### [Task prompt]
Copy the lines of the material below character for character, starting at the line that contains "The height and width of the screenshot is (1008, 1180)." and ending at the line that contains "point(239,208)", with both of those lines included.

[start Provided data]

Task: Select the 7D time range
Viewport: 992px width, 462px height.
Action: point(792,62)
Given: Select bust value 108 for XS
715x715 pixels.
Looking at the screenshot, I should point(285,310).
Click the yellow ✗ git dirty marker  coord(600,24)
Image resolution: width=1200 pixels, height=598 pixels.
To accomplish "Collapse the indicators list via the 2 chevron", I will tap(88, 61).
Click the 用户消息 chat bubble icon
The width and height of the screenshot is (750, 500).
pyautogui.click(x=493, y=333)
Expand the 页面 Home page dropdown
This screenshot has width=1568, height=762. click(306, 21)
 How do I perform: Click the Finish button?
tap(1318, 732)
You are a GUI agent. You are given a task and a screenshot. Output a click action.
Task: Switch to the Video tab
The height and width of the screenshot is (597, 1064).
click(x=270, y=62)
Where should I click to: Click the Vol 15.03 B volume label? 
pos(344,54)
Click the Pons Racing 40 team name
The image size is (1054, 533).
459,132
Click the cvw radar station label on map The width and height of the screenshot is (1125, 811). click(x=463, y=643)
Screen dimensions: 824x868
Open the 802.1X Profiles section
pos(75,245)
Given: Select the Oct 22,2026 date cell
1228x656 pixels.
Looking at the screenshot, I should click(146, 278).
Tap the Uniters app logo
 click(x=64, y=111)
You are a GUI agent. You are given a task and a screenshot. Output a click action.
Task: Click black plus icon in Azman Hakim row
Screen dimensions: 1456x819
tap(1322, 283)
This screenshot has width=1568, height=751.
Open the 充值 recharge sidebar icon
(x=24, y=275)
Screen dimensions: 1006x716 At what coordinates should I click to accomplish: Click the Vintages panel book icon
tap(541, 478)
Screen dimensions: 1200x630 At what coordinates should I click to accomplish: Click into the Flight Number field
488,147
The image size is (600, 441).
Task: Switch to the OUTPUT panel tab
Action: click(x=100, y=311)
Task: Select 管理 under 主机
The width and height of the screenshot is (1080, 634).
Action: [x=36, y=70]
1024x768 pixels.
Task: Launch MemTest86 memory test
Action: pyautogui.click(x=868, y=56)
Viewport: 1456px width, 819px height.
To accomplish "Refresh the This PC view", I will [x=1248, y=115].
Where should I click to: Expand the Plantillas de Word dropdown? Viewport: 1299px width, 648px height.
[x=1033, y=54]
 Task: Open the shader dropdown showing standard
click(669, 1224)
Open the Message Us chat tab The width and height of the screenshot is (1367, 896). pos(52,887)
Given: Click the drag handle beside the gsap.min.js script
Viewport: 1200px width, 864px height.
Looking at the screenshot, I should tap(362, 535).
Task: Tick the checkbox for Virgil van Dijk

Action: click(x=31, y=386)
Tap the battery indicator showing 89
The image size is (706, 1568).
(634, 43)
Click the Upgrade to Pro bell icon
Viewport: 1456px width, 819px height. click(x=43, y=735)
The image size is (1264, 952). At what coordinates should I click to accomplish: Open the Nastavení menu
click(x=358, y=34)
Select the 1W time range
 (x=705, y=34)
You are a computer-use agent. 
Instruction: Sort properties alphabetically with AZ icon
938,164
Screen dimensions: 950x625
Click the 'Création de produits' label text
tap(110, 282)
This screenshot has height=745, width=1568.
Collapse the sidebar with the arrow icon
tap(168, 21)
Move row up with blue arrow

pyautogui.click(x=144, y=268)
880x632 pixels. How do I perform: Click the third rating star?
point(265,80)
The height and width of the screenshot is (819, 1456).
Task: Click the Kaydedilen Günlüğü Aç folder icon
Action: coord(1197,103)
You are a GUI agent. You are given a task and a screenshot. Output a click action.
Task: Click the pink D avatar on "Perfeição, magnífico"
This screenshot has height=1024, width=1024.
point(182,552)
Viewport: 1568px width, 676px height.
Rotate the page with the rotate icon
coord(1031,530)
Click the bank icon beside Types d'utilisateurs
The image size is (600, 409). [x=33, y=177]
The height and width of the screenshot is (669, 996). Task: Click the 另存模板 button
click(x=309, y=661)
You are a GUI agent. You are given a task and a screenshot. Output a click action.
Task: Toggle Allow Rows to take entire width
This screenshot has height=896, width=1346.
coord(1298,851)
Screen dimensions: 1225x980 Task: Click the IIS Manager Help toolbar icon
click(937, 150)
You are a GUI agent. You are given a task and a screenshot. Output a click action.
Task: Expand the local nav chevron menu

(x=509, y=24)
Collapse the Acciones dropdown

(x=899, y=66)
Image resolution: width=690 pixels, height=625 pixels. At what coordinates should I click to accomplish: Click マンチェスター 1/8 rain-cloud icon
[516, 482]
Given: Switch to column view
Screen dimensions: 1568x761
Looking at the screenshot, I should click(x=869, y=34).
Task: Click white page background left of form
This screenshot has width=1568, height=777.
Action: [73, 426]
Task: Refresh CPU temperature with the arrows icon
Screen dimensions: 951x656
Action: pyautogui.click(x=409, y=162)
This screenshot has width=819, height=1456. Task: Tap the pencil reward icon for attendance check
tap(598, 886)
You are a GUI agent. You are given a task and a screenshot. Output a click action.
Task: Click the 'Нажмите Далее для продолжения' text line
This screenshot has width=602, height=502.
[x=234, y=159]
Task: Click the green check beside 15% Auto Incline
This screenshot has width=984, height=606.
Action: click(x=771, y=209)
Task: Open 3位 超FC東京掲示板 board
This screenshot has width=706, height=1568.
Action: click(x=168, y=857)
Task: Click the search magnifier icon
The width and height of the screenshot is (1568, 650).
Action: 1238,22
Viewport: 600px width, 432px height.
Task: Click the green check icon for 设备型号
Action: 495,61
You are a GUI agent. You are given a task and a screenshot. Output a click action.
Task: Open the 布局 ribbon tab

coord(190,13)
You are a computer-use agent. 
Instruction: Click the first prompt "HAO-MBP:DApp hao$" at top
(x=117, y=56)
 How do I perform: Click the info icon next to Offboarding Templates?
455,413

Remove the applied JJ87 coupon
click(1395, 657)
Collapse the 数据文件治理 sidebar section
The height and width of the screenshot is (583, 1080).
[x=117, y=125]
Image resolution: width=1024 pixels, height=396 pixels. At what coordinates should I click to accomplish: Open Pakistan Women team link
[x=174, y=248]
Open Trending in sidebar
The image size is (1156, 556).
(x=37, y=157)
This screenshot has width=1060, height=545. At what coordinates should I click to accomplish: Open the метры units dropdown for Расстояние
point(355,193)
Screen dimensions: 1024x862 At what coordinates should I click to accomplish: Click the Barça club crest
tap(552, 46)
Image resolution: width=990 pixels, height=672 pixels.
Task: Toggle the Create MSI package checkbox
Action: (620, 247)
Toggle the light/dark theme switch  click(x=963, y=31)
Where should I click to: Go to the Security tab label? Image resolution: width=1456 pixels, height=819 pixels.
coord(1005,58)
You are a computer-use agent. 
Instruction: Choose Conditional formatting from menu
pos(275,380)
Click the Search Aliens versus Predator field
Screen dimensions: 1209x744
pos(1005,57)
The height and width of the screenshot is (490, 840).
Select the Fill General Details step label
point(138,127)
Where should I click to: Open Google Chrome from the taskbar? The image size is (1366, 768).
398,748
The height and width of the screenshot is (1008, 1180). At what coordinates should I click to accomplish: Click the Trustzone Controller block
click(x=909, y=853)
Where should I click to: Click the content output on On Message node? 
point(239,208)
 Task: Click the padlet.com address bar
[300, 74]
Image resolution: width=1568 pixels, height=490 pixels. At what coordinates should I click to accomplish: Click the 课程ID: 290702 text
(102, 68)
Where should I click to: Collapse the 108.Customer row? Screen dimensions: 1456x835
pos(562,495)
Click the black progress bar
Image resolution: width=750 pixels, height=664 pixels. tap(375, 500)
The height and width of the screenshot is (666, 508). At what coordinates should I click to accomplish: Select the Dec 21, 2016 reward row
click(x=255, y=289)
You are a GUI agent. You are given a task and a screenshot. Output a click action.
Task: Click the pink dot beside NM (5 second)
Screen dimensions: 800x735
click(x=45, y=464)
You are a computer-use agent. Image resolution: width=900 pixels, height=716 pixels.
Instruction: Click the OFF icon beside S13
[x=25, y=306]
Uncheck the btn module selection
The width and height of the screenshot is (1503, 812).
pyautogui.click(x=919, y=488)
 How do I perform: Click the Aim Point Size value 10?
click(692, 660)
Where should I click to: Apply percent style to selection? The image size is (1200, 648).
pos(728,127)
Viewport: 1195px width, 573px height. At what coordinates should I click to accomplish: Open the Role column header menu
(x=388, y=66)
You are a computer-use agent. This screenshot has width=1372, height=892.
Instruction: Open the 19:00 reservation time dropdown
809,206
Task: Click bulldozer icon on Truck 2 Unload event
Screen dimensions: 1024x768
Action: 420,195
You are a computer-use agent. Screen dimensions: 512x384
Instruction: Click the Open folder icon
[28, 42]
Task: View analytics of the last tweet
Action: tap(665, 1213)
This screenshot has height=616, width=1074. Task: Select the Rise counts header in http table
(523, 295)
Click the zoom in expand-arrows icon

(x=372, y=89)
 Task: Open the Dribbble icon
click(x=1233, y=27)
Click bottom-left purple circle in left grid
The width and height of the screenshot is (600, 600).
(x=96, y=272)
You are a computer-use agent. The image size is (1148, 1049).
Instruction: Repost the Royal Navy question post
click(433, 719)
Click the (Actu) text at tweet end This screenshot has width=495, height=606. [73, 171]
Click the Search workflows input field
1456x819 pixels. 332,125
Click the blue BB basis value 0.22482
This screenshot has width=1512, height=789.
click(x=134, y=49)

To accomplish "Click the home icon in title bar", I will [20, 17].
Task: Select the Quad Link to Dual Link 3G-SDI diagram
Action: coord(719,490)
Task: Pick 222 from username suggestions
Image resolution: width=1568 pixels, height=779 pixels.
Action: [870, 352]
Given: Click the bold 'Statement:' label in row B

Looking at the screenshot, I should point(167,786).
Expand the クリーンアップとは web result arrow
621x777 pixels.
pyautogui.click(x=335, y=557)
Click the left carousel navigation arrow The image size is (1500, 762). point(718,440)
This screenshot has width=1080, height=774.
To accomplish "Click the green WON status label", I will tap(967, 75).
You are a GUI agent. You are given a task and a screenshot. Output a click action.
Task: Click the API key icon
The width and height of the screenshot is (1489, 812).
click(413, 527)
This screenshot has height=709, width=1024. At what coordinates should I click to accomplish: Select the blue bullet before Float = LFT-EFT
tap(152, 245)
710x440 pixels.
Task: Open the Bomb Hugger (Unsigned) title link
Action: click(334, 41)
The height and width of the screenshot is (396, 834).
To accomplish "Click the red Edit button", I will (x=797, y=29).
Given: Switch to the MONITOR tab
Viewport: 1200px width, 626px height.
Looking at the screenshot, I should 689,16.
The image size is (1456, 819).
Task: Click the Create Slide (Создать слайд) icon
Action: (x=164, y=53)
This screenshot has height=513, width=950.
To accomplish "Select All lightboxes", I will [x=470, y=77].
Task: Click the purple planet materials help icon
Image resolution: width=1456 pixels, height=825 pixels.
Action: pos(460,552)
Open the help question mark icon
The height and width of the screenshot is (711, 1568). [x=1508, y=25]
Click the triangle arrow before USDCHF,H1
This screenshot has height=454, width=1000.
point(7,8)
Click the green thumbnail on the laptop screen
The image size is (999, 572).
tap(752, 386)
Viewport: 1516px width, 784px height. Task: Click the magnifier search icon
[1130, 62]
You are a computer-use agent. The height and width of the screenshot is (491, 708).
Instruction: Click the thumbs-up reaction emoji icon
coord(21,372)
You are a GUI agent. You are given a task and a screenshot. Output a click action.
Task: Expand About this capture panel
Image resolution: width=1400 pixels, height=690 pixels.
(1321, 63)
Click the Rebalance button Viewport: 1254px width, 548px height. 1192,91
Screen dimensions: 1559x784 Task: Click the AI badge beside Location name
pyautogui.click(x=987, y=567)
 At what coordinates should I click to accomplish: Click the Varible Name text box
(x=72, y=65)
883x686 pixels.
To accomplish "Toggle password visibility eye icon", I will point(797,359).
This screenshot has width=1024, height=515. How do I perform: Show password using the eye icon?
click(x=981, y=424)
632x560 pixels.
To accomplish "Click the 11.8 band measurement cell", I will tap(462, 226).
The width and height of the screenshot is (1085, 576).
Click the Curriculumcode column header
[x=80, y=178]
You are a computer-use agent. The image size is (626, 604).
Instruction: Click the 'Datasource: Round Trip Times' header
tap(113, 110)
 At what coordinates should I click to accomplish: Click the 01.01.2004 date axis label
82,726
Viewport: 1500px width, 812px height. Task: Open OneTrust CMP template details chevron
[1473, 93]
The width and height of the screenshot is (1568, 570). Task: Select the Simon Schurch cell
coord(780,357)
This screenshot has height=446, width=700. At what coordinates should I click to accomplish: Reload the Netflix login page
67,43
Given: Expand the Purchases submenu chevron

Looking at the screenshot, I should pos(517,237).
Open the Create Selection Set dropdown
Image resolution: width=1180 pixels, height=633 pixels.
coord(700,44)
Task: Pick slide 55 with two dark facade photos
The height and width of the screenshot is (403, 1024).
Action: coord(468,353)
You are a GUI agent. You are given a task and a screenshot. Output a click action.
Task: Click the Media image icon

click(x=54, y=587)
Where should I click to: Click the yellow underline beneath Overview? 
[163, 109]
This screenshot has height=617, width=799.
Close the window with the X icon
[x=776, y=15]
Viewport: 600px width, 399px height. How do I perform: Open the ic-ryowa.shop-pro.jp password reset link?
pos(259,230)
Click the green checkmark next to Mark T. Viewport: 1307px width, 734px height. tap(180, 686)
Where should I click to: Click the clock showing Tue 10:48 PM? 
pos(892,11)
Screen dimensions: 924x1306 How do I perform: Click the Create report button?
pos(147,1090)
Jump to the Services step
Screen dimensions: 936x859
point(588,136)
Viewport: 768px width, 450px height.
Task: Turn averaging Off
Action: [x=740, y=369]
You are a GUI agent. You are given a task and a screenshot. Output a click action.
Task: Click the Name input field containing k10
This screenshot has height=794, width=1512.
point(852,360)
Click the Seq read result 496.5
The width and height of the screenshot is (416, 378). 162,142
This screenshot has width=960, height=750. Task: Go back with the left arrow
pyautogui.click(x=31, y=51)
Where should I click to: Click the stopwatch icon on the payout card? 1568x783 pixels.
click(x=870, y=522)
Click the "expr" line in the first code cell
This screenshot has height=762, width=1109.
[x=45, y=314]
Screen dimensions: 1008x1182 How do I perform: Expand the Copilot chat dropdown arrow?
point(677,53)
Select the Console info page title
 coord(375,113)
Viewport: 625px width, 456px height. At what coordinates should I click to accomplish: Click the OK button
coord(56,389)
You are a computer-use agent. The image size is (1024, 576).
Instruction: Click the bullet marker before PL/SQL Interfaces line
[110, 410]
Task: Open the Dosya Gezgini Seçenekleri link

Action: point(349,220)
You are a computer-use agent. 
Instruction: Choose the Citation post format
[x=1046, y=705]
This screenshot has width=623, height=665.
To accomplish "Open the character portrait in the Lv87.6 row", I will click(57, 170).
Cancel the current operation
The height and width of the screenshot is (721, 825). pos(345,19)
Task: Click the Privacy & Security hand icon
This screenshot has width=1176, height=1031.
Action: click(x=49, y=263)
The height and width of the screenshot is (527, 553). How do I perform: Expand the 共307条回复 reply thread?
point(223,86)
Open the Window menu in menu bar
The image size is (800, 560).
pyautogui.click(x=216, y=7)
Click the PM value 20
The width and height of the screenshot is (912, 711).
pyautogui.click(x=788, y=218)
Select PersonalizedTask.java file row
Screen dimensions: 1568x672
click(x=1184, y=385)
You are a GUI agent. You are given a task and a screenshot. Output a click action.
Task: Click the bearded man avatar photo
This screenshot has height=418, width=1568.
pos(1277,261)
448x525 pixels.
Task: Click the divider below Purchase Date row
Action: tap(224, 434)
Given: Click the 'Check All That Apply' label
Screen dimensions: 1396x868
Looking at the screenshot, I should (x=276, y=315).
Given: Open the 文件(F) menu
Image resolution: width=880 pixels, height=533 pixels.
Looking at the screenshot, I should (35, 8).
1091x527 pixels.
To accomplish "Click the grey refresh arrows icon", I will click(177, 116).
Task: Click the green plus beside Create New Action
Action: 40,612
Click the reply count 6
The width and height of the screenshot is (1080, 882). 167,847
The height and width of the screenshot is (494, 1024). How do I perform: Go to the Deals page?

[end Provided data]

### [Written answer]
The height and width of the screenshot is (1008, 1180). At what coordinates should I click to accomplish: Click the Trustzone Controller block
click(x=909, y=853)
Where should I click to: Click the content output on On Message node? 
point(239,208)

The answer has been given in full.